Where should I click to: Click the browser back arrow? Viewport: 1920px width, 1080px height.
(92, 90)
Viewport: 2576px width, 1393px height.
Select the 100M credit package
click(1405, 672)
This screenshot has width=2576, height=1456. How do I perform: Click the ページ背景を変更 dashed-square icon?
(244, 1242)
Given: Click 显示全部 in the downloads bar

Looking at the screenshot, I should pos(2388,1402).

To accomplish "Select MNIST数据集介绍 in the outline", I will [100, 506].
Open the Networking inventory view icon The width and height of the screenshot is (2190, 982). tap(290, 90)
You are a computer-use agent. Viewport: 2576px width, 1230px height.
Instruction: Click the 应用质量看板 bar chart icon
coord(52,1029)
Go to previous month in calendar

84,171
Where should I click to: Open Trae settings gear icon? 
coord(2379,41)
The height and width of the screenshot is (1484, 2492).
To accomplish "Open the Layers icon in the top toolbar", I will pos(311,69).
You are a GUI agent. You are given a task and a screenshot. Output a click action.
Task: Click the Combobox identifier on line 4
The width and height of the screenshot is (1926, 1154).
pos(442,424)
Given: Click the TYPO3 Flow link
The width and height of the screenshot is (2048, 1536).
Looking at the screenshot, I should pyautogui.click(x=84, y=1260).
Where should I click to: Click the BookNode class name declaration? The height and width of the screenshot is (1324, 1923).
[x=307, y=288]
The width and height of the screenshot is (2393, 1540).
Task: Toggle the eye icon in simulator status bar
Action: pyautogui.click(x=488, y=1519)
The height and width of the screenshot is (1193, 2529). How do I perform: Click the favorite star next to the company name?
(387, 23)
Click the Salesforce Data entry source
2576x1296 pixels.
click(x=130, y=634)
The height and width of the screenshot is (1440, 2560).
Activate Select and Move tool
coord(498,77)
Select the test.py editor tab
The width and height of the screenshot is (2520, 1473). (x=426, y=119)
########
WHAT IS EXPECTED →
Write out the whole listing above, keeping each line exactly as it is.

OUTPUT OF THE EXERCISE →
Where should I click to: Click the browser back arrow? Viewport: 1920px width, 1080px height.
(92, 90)
Viewport: 2576px width, 1393px height.
Select the 100M credit package
click(1405, 672)
This screenshot has width=2576, height=1456. How do I perform: Click the ページ背景を変更 dashed-square icon?
(244, 1242)
Given: Click 显示全部 in the downloads bar

Looking at the screenshot, I should pos(2388,1402).

To accomplish "Select MNIST数据集介绍 in the outline", I will [100, 506].
Open the Networking inventory view icon The width and height of the screenshot is (2190, 982). tap(290, 90)
You are a computer-use agent. Viewport: 2576px width, 1230px height.
Instruction: Click the 应用质量看板 bar chart icon
coord(52,1029)
Go to previous month in calendar

84,171
Where should I click to: Open Trae settings gear icon? 
coord(2379,41)
The height and width of the screenshot is (1484, 2492).
To accomplish "Open the Layers icon in the top toolbar", I will pos(311,69).
You are a GUI agent. You are given a task and a screenshot. Output a click action.
Task: Click the Combobox identifier on line 4
The width and height of the screenshot is (1926, 1154).
pos(442,424)
Given: Click the TYPO3 Flow link
The width and height of the screenshot is (2048, 1536).
Looking at the screenshot, I should pyautogui.click(x=84, y=1260).
Where should I click to: Click the BookNode class name declaration? The height and width of the screenshot is (1324, 1923).
[x=307, y=288]
The width and height of the screenshot is (2393, 1540).
Task: Toggle the eye icon in simulator status bar
Action: pyautogui.click(x=488, y=1519)
The height and width of the screenshot is (1193, 2529). How do I perform: Click the favorite star next to the company name?
(387, 23)
Click the Salesforce Data entry source
2576x1296 pixels.
click(x=130, y=634)
The height and width of the screenshot is (1440, 2560).
Activate Select and Move tool
coord(498,77)
Select the test.py editor tab
The width and height of the screenshot is (2520, 1473). (x=426, y=119)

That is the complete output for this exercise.